The growth of P. longirostris exhibited a negative allometry, as indicated by a b-value of < 3. This suggests that the rate of weight gain did not match the rate of increase in length along the curve depicting the relationship between total length and body weight. Our CL-W relationships were similar between sex categories (b-value of 2.86 for females and 2.96 for males). However, when compared with Cartaxana (2003) (b-value of 2.88 for females and 3.09 for males) and Béguer et al. (2010) (b-value of 2.36 for females and 2.59 for males), slight differences were observed.
A comparison of the growth parameters of Palaemon longirostris in different estuaries is shown in Table 3. Furthermore, when making comparisons, it is recommended to use the growth performance index (Φ) instead of the intrinsic growth rates (K) (Pauly and Munro, 1984). Béguer et al. (2010) observed a higher Φ’ for the population in Gironde than that in the Mira River estuary. This observation suggests a link between the growth performance index and temperature. The temperature is also highlighted by González-Ortegón et al. (2009) as a potential primary factor governing the growth of estuarine species, including P. longirostris and the exotic oriental shrimp P. macrodactylus, in the Guadalquivir River estuary. The growth performance index of P. longirostris found in warm temperate waters exhibited similarities with other palaemonid species inhabiting similar latitudes (Oh et al., 2002; Kim, 2005), whereas in the Mira estuary, the Φ’ was lower than that of other species (Cartaxana, 1994).
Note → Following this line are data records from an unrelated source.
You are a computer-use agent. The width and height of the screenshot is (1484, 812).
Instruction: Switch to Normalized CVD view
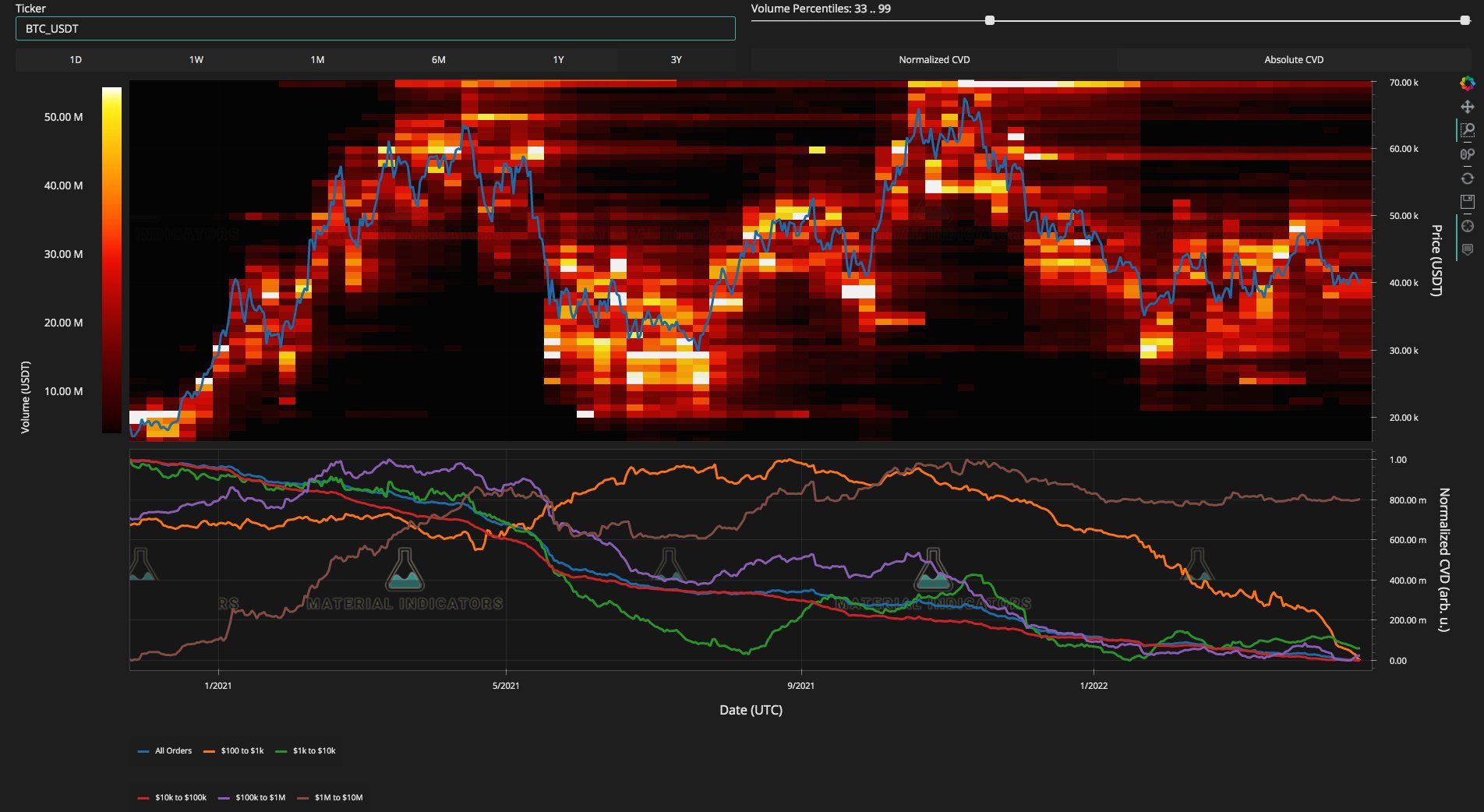[x=934, y=60]
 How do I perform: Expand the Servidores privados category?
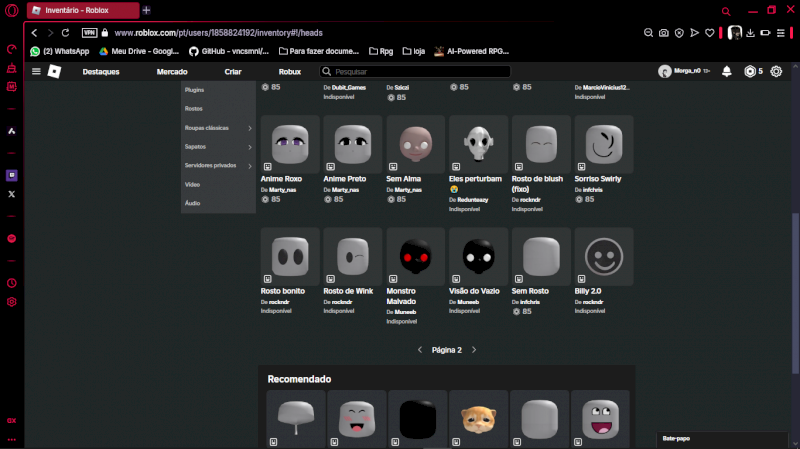(x=250, y=165)
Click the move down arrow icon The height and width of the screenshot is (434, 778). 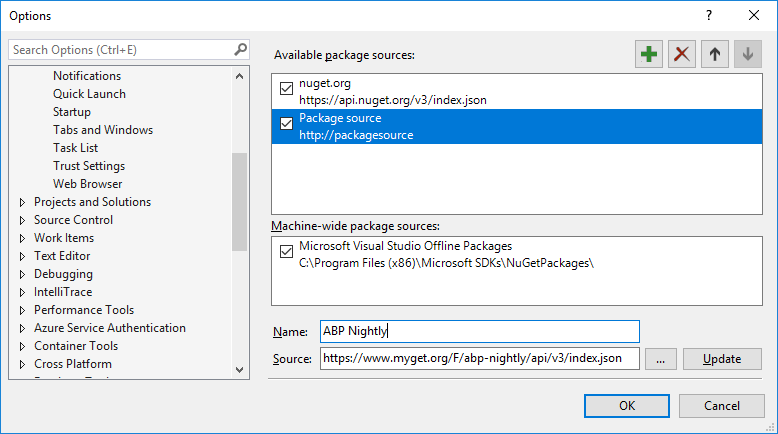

Previous studies conducted along different Spanish coastlines have reported relatively higher Φ values for P. serratus (3.84 − 3.96; Figueras, 1986), P. xiphias (3.59 − 3.97; Guerao et al., 1994)d adpersus (3.10–3.67; Manent and Abella-Gutiérrez, 2006).
Table 3
Comparison of the von Bertalanffy growth parameters fitted for females and males of P. longirostris in three European estuaries: the Mira River estuary (Cartaxana, 1994), Gironde River estuary (Béguer et al., 2011), and Guadalquivir River estuary (present study). K: growth constant; L∞: asymptotic length; t0: age at L(t0); Φ: growth performance index.
| | K | L∞ | t0 | Φ |
Females | Mira River estuary | 0.51 | 16.32 | 1.42 | 2.13 |
| Gironde River estuary | 1.05–5.22 | 9.70-15.33 | 0.01–0.06 | 2.39–2.69 |
| Guadalquivir River estuary | 1.39 | 15.11 | 0.22 | 2.50 |
Males | Mira River estuary | 0.62 | 11.68 | 0.49 | 1.92 |
| Gironde River estuary | 1.09–5.31 | 7.61–12.17 | 0.05–0.12 | 2.20–2.48 |
| Guadalquivir River estuary | 1.35 | 12.66 | 0.17 | 2.33 |
Natural and fishing mortality rates in the Guadalquivir River estuary were comparable among males, whereas in the case of females, fishing mortality accounted for a relatively smaller proportion compared to other sources of mortality. The exploitation rates for both the male and female stocks were balanced, with values ranging from 0.32–0.33. This indicates that the stock was at an optimal level of exploitation in the period studied, where fishing mortality is equal to natural mortality or E= (F/Z) = 0.5 (Gulland, 1971). Growth parameters, and consequently mortality estimates, have the potential to exhibit spatial and temporal variation within a species, influenced by intrinsic (genetic) and extrinsic (environmental) factors, as well as geographic location, sex, and life stage (Fernandes et al., 2011).